Poursuivez l'article ci-dessous sur la première banque de lait maternel de Turquie à partir de sa dernière phrase.

### Extrait choisi

————

Tout était prêt pour l’inauguration dans un hôpital public d’Izmir. Le ministre de la Santé avait confirmé sa venue. La date choisie – celle de la journée internationale des femmes – était évidemment symbolique. Et puis finalement rien, aucun ruban coupé : la première banque de lait maternel de Turquie n’a pas ouvert ses portes le 8 mars 2013.
La faute à une polémique, alimentée pendant des semaines par quelques partis islamistes et ONG apparentées. Ces derniers font valoir que dans une société à majorité musulmane, le don de lait maternel – sa collecte, sa distribution – n’est pas à prendre à la légère. Leur principal argument : un verset du Coran qui interdit aux hommes d’épouser leurs sœurs de lait.
Selon Sait Şahin, porte-parole du Parti pour une cause libre (Hüda Par), toutes les précautions promises ne seront jamais suffisantes. “Ceux qui disent que le don de lait maternel est autorisé en islam ont peut-être raison, mais ils oublient que cette autorisation n’est valable que dans le cadre et sous le contrôle d’un système islamique. Ce n’est à l’évidence pas le cas en Turquie”, avance-t-il. “L’islam ne fait quasiment pas de différence entre les frères et sœurs de sang, et les frères et sœurs de lait. Le gouvernement nous répond qu’un système informatique permettra de suivre la trace des donneuses et des receveurs pour éviter les problèmes de mariages interdits. Nous répondons qu’on ne peut pas faire confiance à la technologie.”
Crédit photo Flickr/CC
“Le marché du lait infantile est un très gros gâteau”
Le ministère de la Santé avait pourtant pris les devants en demandant l’avis de la direction des Affaires religieuses (Diyanet). Cette institution d’Etat, qui forme et salarie les imams sunnites du pays, s’est prononcée en faveur du don de lait maternel, un geste susceptible de sauver des vies. Mais elle pose des conditions : que le don soit gratuit, qu’il ne soit pas anonyme ou encore que le lait d’une même donneuse ne nourrisse que des petites filles ou que des petits garçons.
Le gouvernement semble prêt à toutes ces concessions mais dit vouloir prendre le temps d’apaiser les inquiétudes. En attendant, les enfants prématurés ou tous ceux que leurs mères, pour une raison ou une autre, ne peuvent pas allaiter sont nourris systématiquement avec du lait infantile. “Ces enfants sont alimentés avec du lait industriel tout préparé dont on croit – ou fait croire – qu’il peut se substituer au lait maternel. C’est faux : jusqu’à l’âge de six mois minimum, le lait maternel est irremplaçable”, souligneŞengül Hablemitoğlu, doyenne de la faculté des sciences sanitaires de l’université d’Ankara. “Mais le marché du lait infantile est un très gros gâteau et ceux qui se le partagent ont malheureusement beaucoup plus de facilités à imposer leur domination dans les pays où le don de lait maternel suscite encore des réticences d’ordre religieux.”

————

### Données brutes
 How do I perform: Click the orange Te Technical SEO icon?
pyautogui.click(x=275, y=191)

————

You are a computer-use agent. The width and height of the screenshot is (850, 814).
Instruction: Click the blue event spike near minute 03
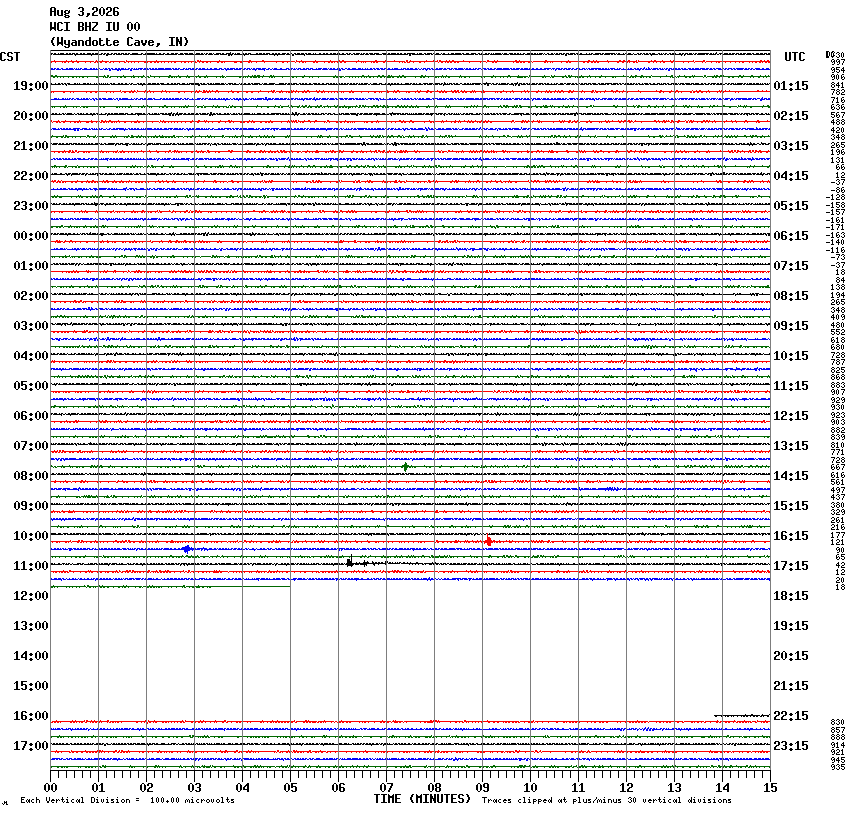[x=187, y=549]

————

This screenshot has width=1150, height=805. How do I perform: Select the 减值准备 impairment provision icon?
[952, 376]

————

### Réponse
150.000 enfants naissent prématurément chaque année
Özgür Doga Keleş est bien placée pour le savoir. Cette maman de triplés, mis au monde il y a sept ans après 33 semaines de grossesse, est aussi la présidente de la plus grande association de soutien aux familles de prématurés de Turquie, El Bebek Gül Bebek. “Près de 150.000 enfants naissent prématurément en Turquie chaque année. Cela représente 10,97% des naissances, c’est-à-dire un peu plus qu’en Europe où la moyenne est à 10%”, explique-t-elle. “Ces enfants sont vulnérables aux maladies chroniques et infectieuses et à ce sujet, toutes les études montrent une différence nette entre les bébés prématurés nourris au lait maternel et ceux nourris au lait infantile.”
Fin mars, le ministre de la Santé assurait qu’une banque de lait maternel verrait bien le jour dans l’année mais que son nom officiel serait plutôt “centre de mères nourricières”. Une nuance sémantique qui, espère-t-il, assurera au projet le soutien du plus grand nombre. “Ouvrir de tels centres ne changera rien si les dons sont insuffisants ou irréguliers, si des campagnes ne sont pas organisées, si les mères qui en ont besoin n’y ont pas facilement accès”, observe Özgür Doga Keleş. “Et pour réussir tout cela, pour vaincre les réticences dans un pays qui reste conservateur, nous avons besoin du soutien de tous – y compris des autorités religieuses. De même, nous avons absolument besoin d’une population correctement informée.”
En menant à bien ce projet, le gouvernement turc espère soutenir la baisse du taux de mortalité infantile, déjà saluée par l’Unicef. Chez les enfants de moins de cinq ans, ce taux est passé de 72 pour mille en 1990 à 15 pour mille en 2011. C’est l’un des plus forts reculs enregistrés dans le monde ces 20 dernières années.